An Arkansas Woman That Didn't Realize She Was Pregnant Had A Baby In The Bathroom Of A Golden Corral, So She Named It "Corral"

I don't know why I even bother with things such as a 401K and watching my health when this world is a ticking time bomb full of fucking idiots. Does DraftKings offer odds on when this whole "civilization" thing finally comes to an end? Because I'd take a hard Under bet right now before the end of my lifetime. This group of humans has ran it's course, and someone is finally going to cross the line and reset the time clock. I mean, there's simply no way the show can go on when we've got families suing teachers for $100,000 for showing music videos in class that create emotional distress, educators showing up to their 2nd grade job DRUNK and not getting in trouble, and WNBA players complaining about getting "harassed" like were nearly assassinated when a reporter politely asks them a question. Yes, I'm off on a tangent, and yes, that was a textbook way to get more views on my previous blogs, but my point remains: what the fuck is going on in this world? This is an Onion article that is getting published by actual news sources.
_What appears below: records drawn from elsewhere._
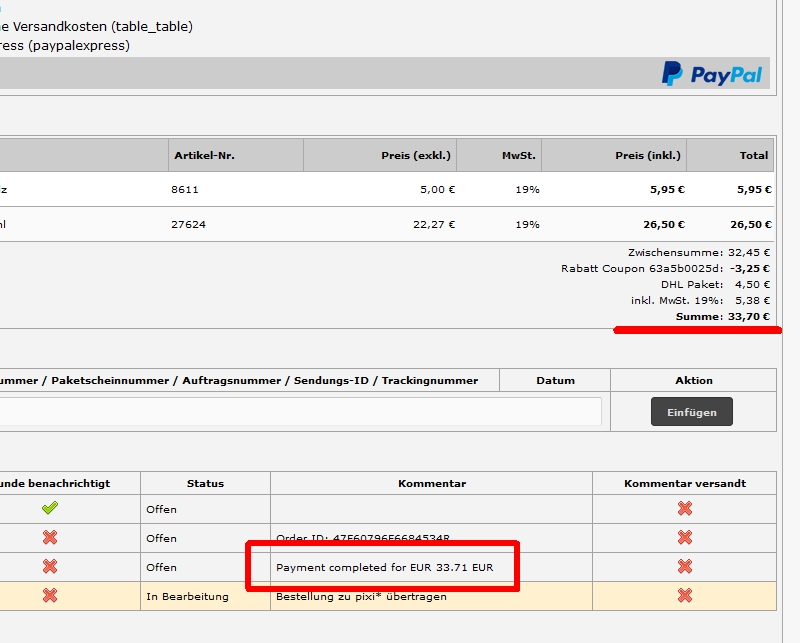Click the green checkmark in the first status row
Image resolution: width=800 pixels, height=643 pixels.
pyautogui.click(x=50, y=508)
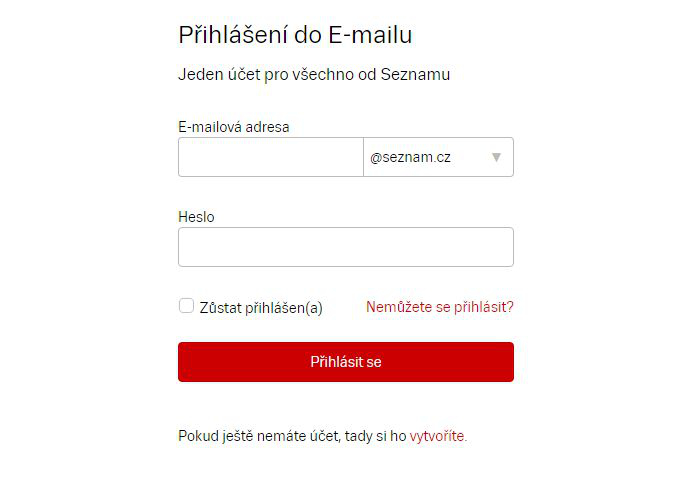682x479 pixels.
Task: Select the "@seznam.cz" text in domain selector
Action: coord(410,157)
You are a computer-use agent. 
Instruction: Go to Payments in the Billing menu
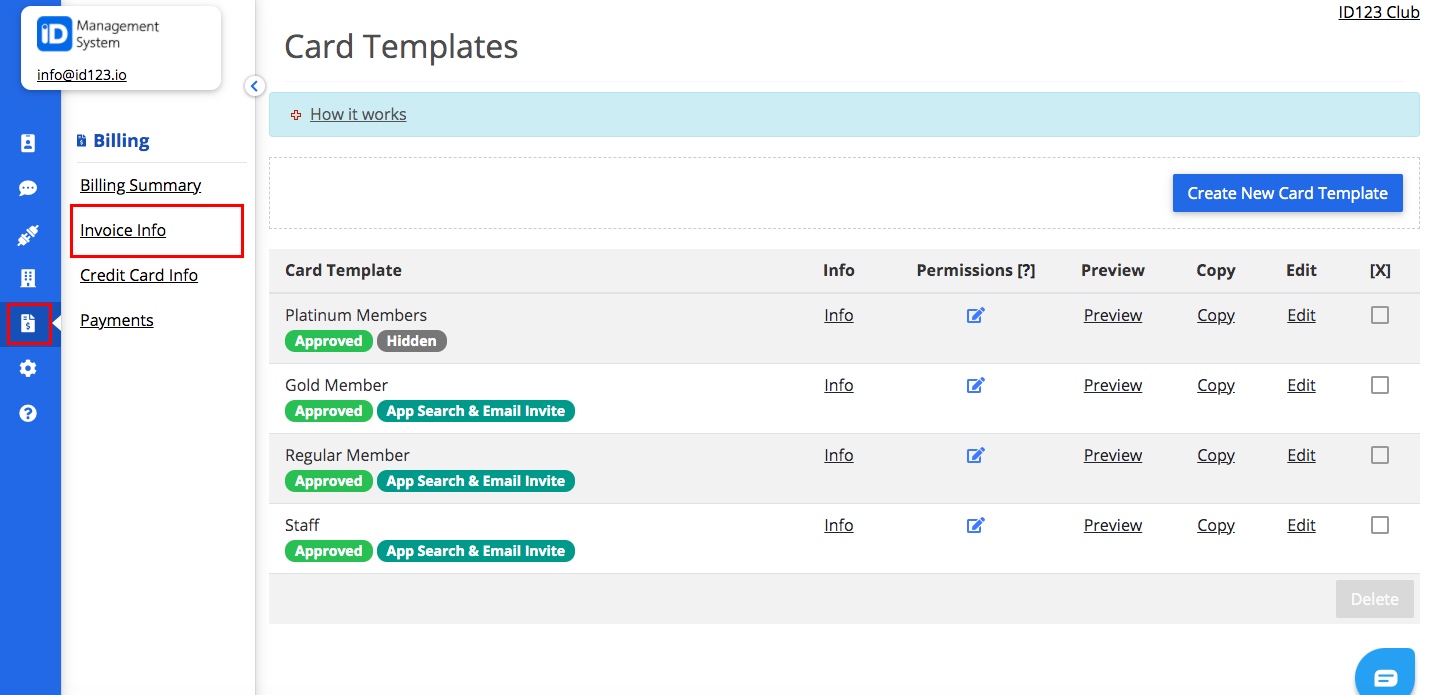pyautogui.click(x=116, y=320)

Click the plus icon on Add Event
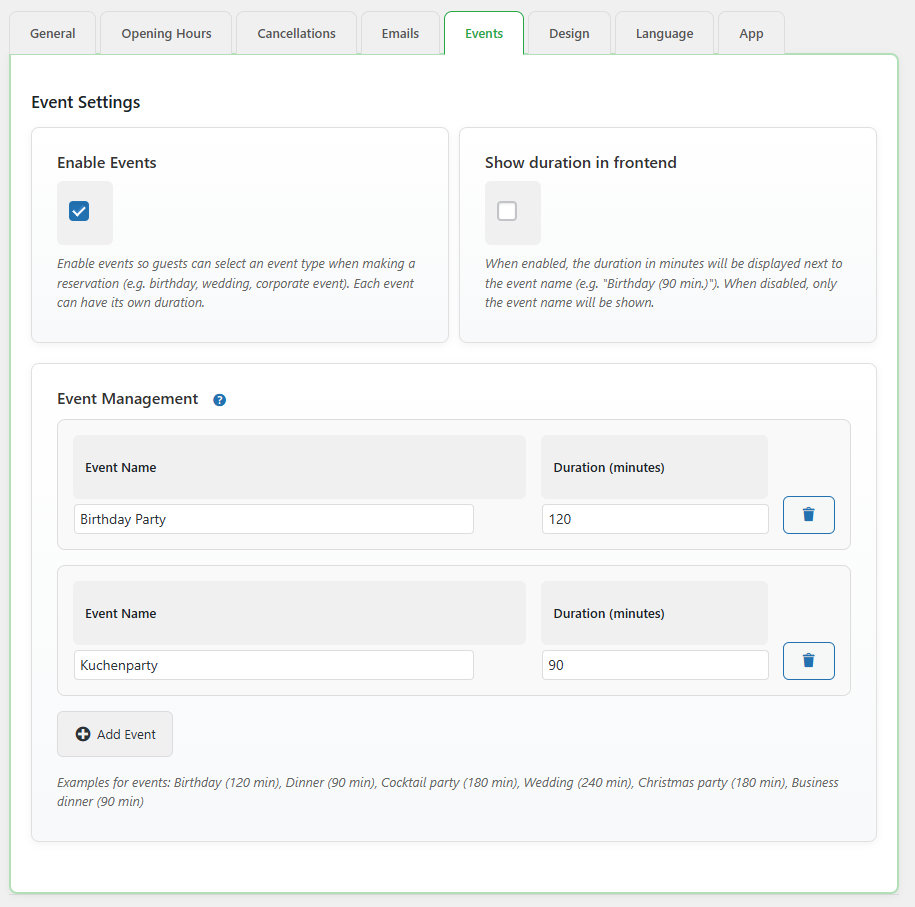[x=83, y=733]
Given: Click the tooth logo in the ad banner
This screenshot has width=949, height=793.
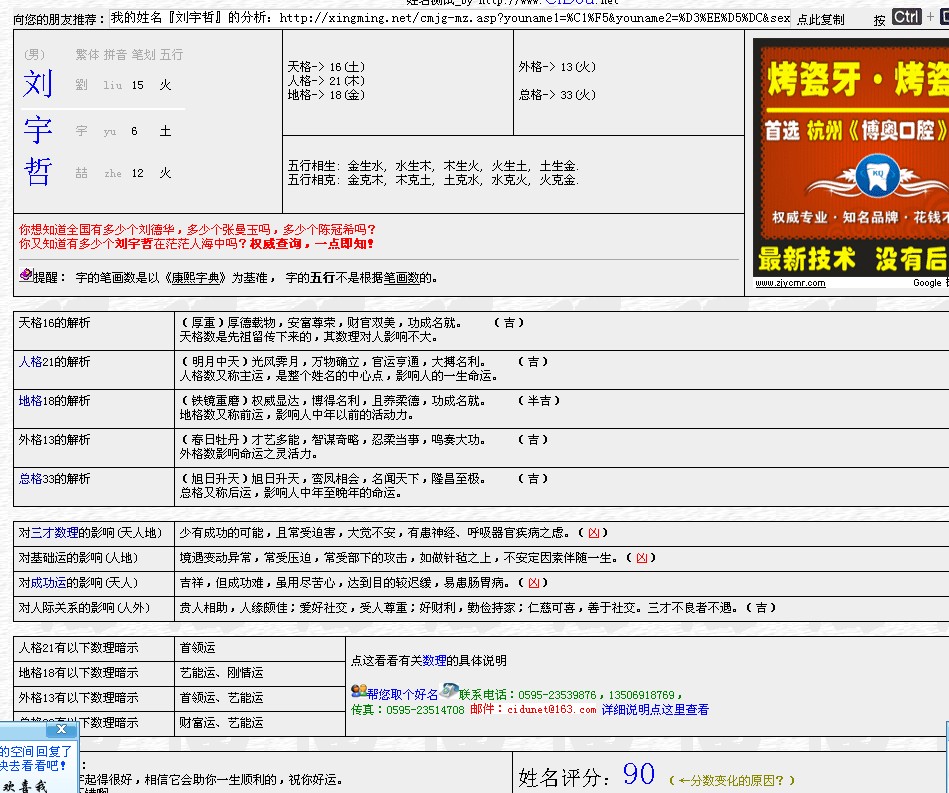Looking at the screenshot, I should [849, 177].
The way this story goes is that Ms. Tayvia Woodfork and her family of 12 were visiting a Golden Corral when she experienced stomach pains that sent her to the bathroom. Turns out she was 37 weeks pregnant and had a fucking kid in the bathroom. People on the internet are quoting the Cleveland Clinic saying this is called cryptic pregnancy and while rare it's not that crazy. But let me say this....wait nevermind. I've never seen Ms. Woodfork and Nate has made it very clear to me one topic that is off limits on the blog, so I will NOT be saying what I'm thinking. But using context clues about someone that goes to Golden Corral with their family of 12 and thinks the pain of going into labor is just a trip to the shitter, I could see where this might not just be your normal cryptic pregnancy. 

Anyways, best / worst part of the story is that since Ms. Woodfork gave birth at the GC, she then chose to include Corral in the baby's name.

After paramedics arrived at the restaurant, Tayvia gave birth to a healthy baby boy who weighed 6 lbs., 1 oz. His name: Tamaar Kylon Corral Woodfork.

The old 4 name system! Thank god she tossed it in the 3 hole like Jose Ramirez instead of leadoff like Steven Kwan. Cute and funny (not really) to put it in the name, but a tough scene when every single teacher and/or classmate asks you if you're named after a fucking buffet dinner spot.....and you have to say Yes.